File	Size	Backend	Precision	Stage
`voice_encoder.pte`	7 MB	portable	FP32	Speaker embedding
`xvector_encoder.pte`	27 MB	portable	FP32	X-vector conditioning
`t3_cond_speech_emb.pte`	49 MB	portable	FP32	Speech token embedding
`t3_cond_enc.pte`	18 MB	portable	FP32	Text/conditioning encoder
`t3_prefill.pte`	1010 MB	XNNPACK	FP16	T3 Transformer prefill
`t3_decode.pte`	1002 MB	XNNPACK	FP16	T3 Transformer decode
`s3gen_encoder.pte`	178 MB	portable	FP32	S3Gen Conformer encoder
`cfm_step.pte`	274 MB	XNNPACK	FP32	CFM flow matching step
`hifigan.pte`	84 MB	XNNPACK	FP32	HiFiGAN vocoder
Total	~2.6 GB

Quick Download

from huggingface_hub import snapshot_download

snapshot_download(
    "acul3/chatterbox-executorch",
    local_dir="et_models",
    repo_type="model"
)

Pipeline Overview

Text → MTLTokenizer → text tokens
Reference Audio → VoiceEncoder + CAMPPlus → speaker conditioning
                          ↓
              T3 Prefill (LlamaModel, conditioned)
                          ↓
              T3 Decode (autoregressive, ~100 tokens)
                          ↓
              S3Gen Encoder (Conformer)
                          ↓
              CFM Step × 2 (flow matching)
                          ↓
              HiFiGAN (vocoder, chunked)
                          ↓
              24kHz PCM waveform 🎵

Key Technical Notes

T3 Decode uses a manually unrolled 30-layer Llama forward pass with static KV cache (torch.where writes) — bypasses HF DynamicCache for torch.export compatibility
HiFiGAN uses a manual real-valued DFT (cosine/sine matrix multiply) — replaces torch.stft/torch.istft which XNNPACK doesn't support
T3 models are FP16 (XNNPACK half-precision kernels) — ~half the size of FP32 with near-identical quality
Fixed shapes: CFM expects T_MEL=2200, HiFiGAN expects T_MEL=300 (use chunked processing for longer audio)

Usage

See the GitHub repo for full inference code: acul3/chatterbox-executorch

# Clone code
git clone https://github.com/acul3/chatterbox-executorch.git
cd chatterbox-executorch

# Download models (this repo)
python -c "
from huggingface_hub import snapshot_download
snapshot_download('acul3/chatterbox-executorch', local_dir='et_models', repo_type='model')
"

# Run full PTE inference
python test_true_full_pte.py

Android Integration

These models are designed for Android deployment via the ExecuTorch Android SDK. Load with:

val module = Module.load(context.filesDir.path + "/t3_prefill.pte")
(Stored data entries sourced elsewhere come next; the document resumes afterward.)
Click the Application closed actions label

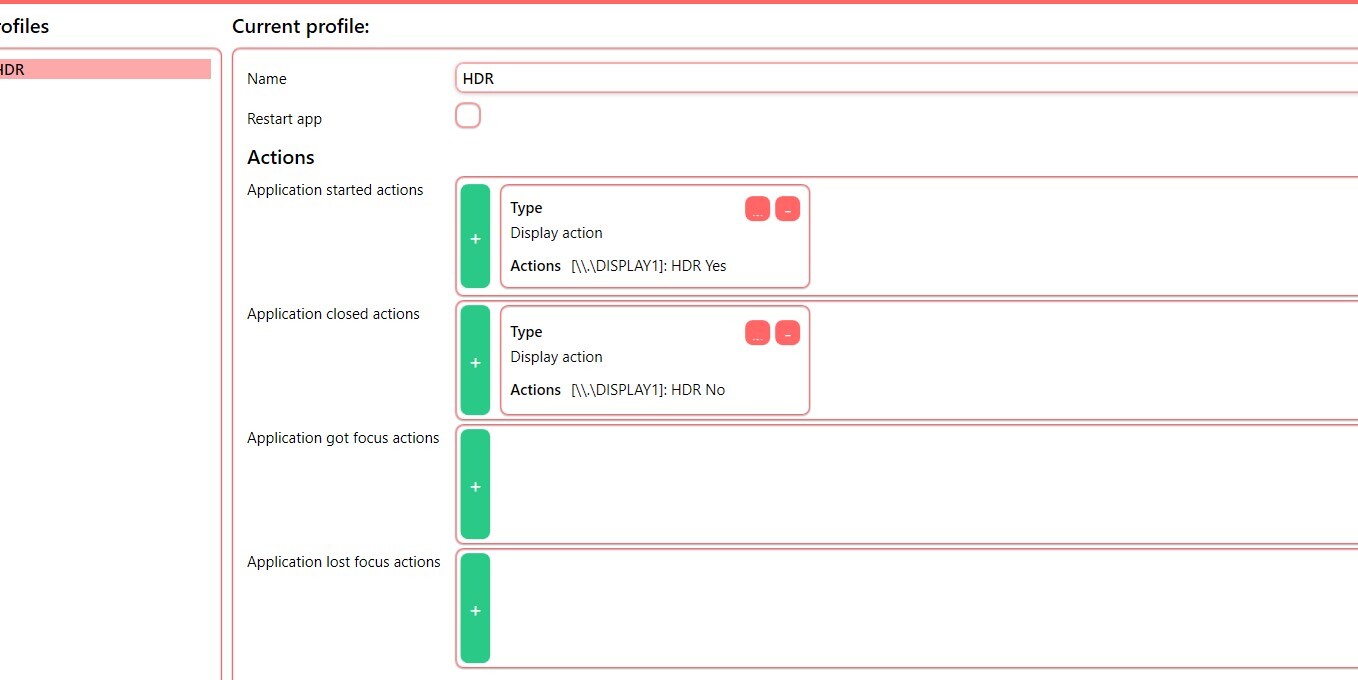[x=333, y=314]
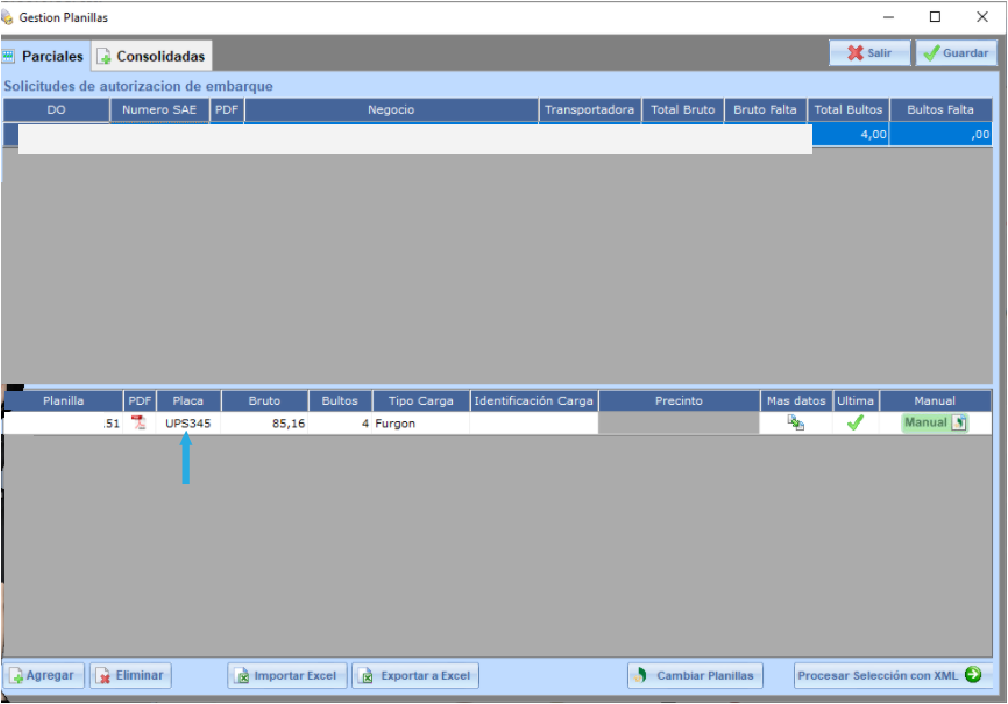Image resolution: width=1008 pixels, height=704 pixels.
Task: Click the Precinto cell in planilla row
Action: coord(678,423)
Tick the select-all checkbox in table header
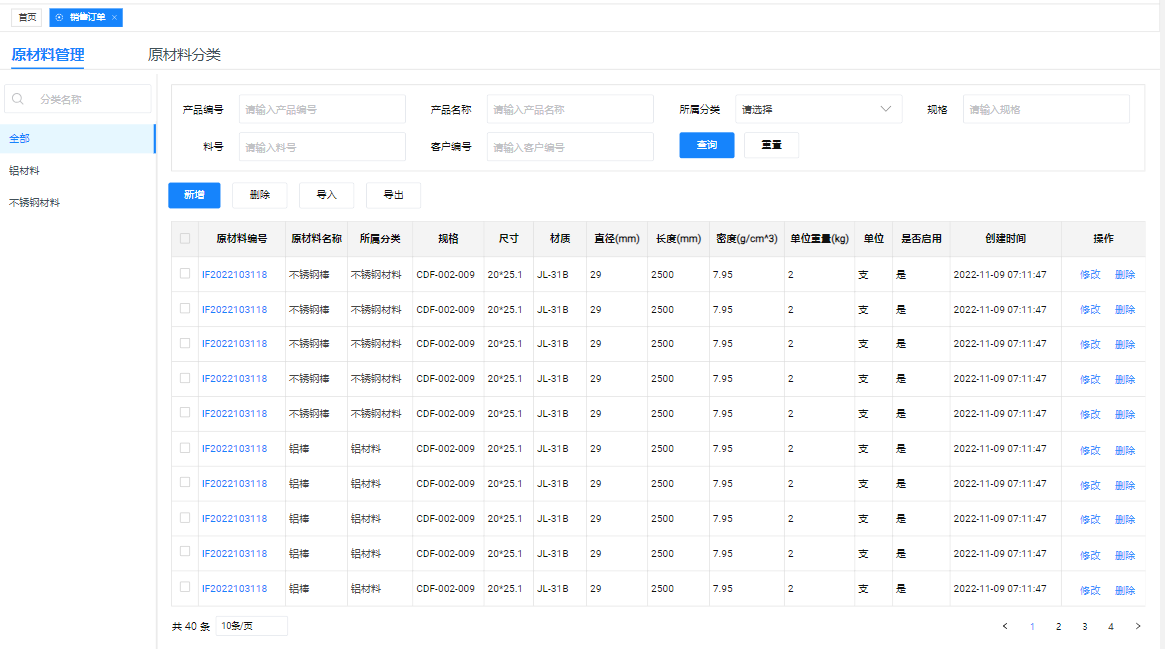 point(185,238)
With QNN/NPU delegation on a Snapdragon device, expect 10–50× speedup over the CPU timings below.

Performance (Jetson AGX Orin, CPU only)

Stage	Time
Voice encoding	~1s
T3 prefill	~22s
T3 decode (~100 tokens)	~~800s total (~~8s/token)
S3Gen encoder	~2s
CFM (2 steps)	~40s
HiFiGAN	~10s/chunk

License

Model weights are derived from Resemble AI's Chatterbox. The export pipeline code is MIT licensed. Please refer to the original Chatterbox license for model weights usage terms.